É claro que este plano pode não ser o ideal para combinações que são comum. Como cisnes brancos.
Um índice composto animal (colour, species)
ou idealmente animal (species, colour)
permitiria que a consulta fosse muito mais eficiente para os dois cenários.
Para fazer o uso mais eficiente do índice composto LIKE 'swan'
, também seria necessário mudar para = 'swan'
.
A tabela abaixo mostra os predicados de busca e predicados residuais mostrados nos planos de execução para todas as quatro permutações.

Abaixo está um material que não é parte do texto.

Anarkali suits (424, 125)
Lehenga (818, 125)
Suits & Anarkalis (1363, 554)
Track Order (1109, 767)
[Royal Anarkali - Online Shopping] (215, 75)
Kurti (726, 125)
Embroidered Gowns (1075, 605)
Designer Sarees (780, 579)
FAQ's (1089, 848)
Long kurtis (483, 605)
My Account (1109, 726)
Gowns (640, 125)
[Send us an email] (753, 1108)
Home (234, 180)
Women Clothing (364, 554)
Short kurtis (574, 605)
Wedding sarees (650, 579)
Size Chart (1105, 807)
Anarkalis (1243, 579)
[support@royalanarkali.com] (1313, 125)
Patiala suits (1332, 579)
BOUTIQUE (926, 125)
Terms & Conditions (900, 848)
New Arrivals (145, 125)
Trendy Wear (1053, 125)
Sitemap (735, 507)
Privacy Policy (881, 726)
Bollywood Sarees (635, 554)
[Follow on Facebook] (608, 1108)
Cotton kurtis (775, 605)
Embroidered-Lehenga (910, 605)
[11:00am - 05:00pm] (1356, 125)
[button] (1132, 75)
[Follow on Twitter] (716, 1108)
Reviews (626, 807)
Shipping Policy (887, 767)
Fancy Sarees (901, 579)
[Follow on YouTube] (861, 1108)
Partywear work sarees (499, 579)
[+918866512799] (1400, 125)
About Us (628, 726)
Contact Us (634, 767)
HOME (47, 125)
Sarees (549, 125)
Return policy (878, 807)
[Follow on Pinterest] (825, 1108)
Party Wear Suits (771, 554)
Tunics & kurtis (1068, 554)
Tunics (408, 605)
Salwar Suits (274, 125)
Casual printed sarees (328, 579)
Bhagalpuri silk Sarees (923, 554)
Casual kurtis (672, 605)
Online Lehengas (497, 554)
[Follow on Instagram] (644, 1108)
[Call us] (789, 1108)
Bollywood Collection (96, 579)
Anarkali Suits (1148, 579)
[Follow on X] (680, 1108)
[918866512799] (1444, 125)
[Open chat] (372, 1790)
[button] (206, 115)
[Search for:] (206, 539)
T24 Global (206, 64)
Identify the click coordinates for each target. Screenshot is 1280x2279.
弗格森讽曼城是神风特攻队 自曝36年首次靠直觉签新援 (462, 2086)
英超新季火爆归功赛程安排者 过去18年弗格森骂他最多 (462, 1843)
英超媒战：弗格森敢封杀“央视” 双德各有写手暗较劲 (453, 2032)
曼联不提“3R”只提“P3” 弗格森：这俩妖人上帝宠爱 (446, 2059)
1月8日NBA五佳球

+----------------------------------------------+-------------------+----------------------------------------------------------------+----------------------------------------------+
| WHERE clause | Index | Seek Predicate | Residual Predicate |
+----------------------------------------------+-------------------+----------------------------------------------------------------+----------------------------------------------+
| colour LIKE 'black%' AND species LIKE 'swan' | ix_colour_species | colour >= 'black' AND colour < 'blacL' | colour like 'black%' AND species like 'swan' |
| colour LIKE 'black%' AND species LIKE 'swan' | ix_species_colour | species >= 'swan' AND species <= 'swan' | colour like 'black%' AND species like 'swan' |
| colour LIKE 'black%' AND species = 'swan' | ix_colour_species | (colour,species) >= ('black', 'swan')) AND colour < 'blacL' | colour LIKE 'black%' AND species = 'swan' |
| colour LIKE 'black%' AND species = 'swan' | ix_species_colour | species = 'swan' AND (colour >= 'black' and colour < 'blacL') | colour like 'black%' |
+----------------------------------------------+-------------------+----------------------------------------------------------------+----------------------------------------------+
TOP
valor em uma variável significa que ele assumiráTOP 100
e nãoTOP 10
. Isso pode ou não ajudar, dependendo do ponto de inflexão entre os dois planos.